What is the Epiglottis?

    You are in the middle of helping Mr. Henderson eat his lunch when he suddenly coughs violently after a sip of water. You stop feeding him immediately and check his airway. That moment was a critical test of his epiglottis—and your quick response ensured he stayed safe.

    What is the Epiglottis?

    The epiglottis (ep-ih-GLOT-is) is a small, leaf-shaped flap of cartilage located at the base of the tongue, right behind the tongue and in front of the larynx (voice box). Think of it as the body’s “trapdoor.” When a person breathes, it stands open to let air into the trachea (windpipe). The moment someone swallows, it snaps shut over the trachea to direct food and liquid down the esophagus (food pipe) instead of the lungs.

    Why the Epiglottis Matters in Your Daily Care

    Protecting the resident’s airway is your number one priority during mealtime. If the epiglottis is damaged, swollen, or just slow to close due to age or stroke, food or liquid can enter the lungs. This is called aspiration, which leads to aspiration pneumonia—a serious and common cause of hospitalization in long-term care. Understanding this anatomy reminds you why feeding protocols exist: you aren’t just following rules; you are guarding the lungs.

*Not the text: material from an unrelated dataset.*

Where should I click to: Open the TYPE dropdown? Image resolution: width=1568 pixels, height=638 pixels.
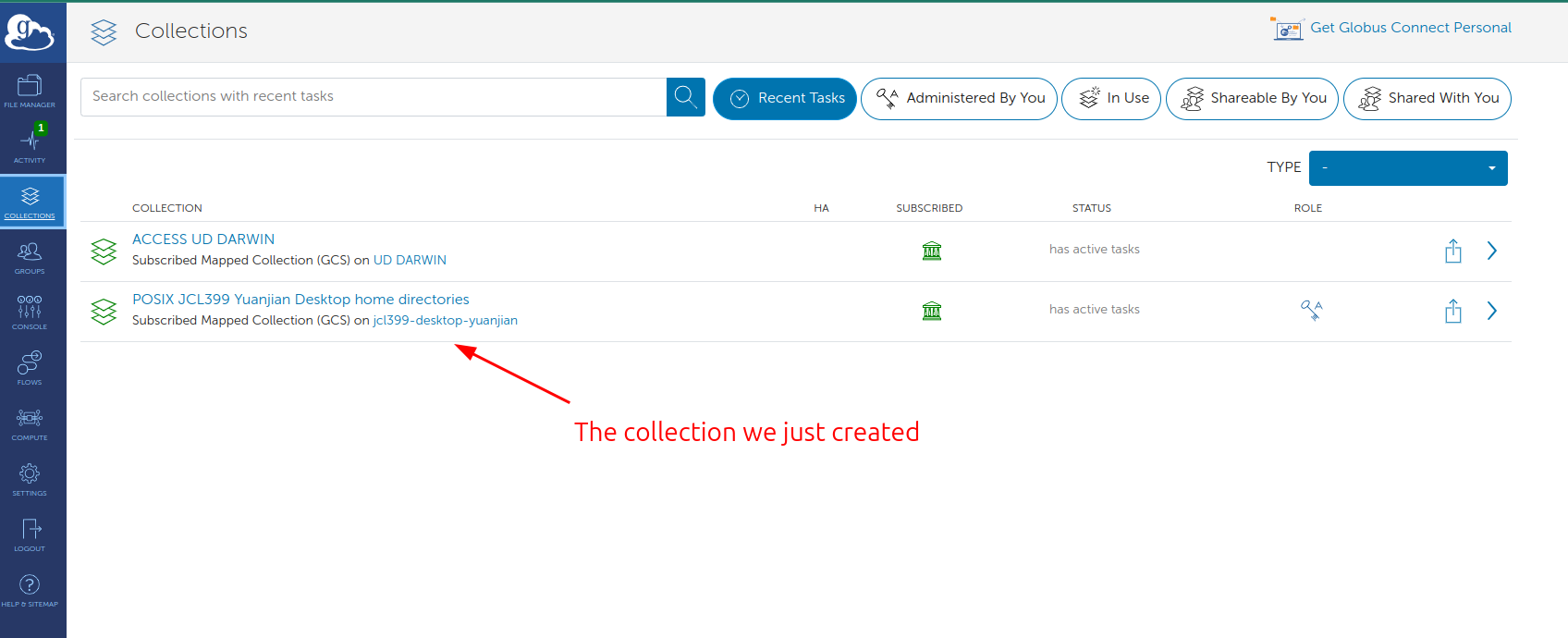1408,168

    What You’ll See During Your Shift

    You will notice the importance of this structure most often during meal times, especially with residents who have dysphagia (swallowing difficulties). You might hear a “gurgly” voice, see coughing while drinking, or notice residents holding food in their cheeks. This means the “trapdoor” isn’t sealing correctly.

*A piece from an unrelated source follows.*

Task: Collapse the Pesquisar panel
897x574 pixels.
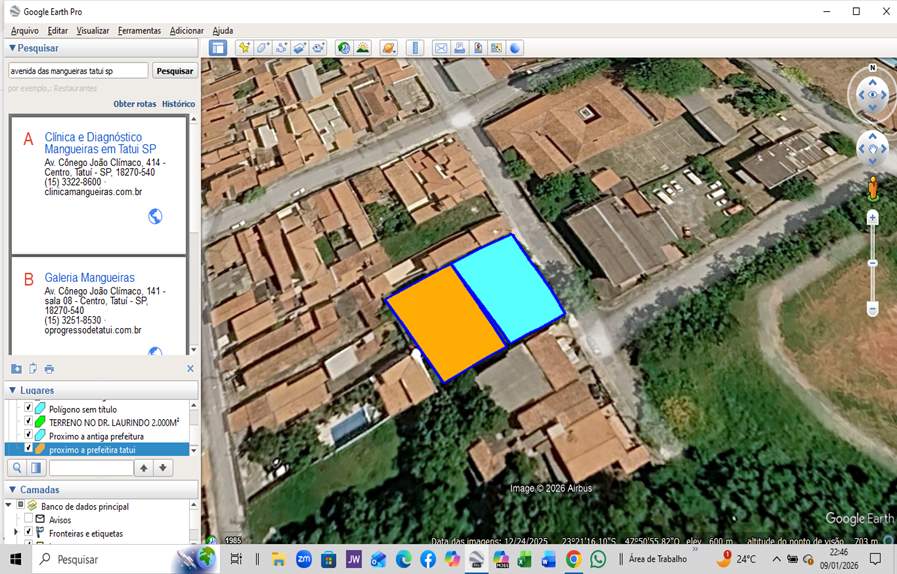Action: click(12, 48)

    “Hey Nurse Davis, I was feeding Mrs. Lee her pureed lunch and noticed she started coughing after two spoonfuls. She sounds a little wet when she breathes, like the epiglottis isn’t blocking her airway. I stopped the meal immediately and sat her up high. Can you please check her before we try anything else?”

    Common Pitfall & Pro Tip

    ⚠️ Pitfall: Feeding a resident who is slumped over in a chair or lying down. When the body isn’t upright, gravity fights the epiglottis, making it much easier for food to slip into the airway.

    Pro Tip: Always ensure residents are sitting in High Fowler’s position (upright at 90 degrees) for meals and for 30 minutes after eating. This posture helps the epiglottis close effectively and keeps the airway clear.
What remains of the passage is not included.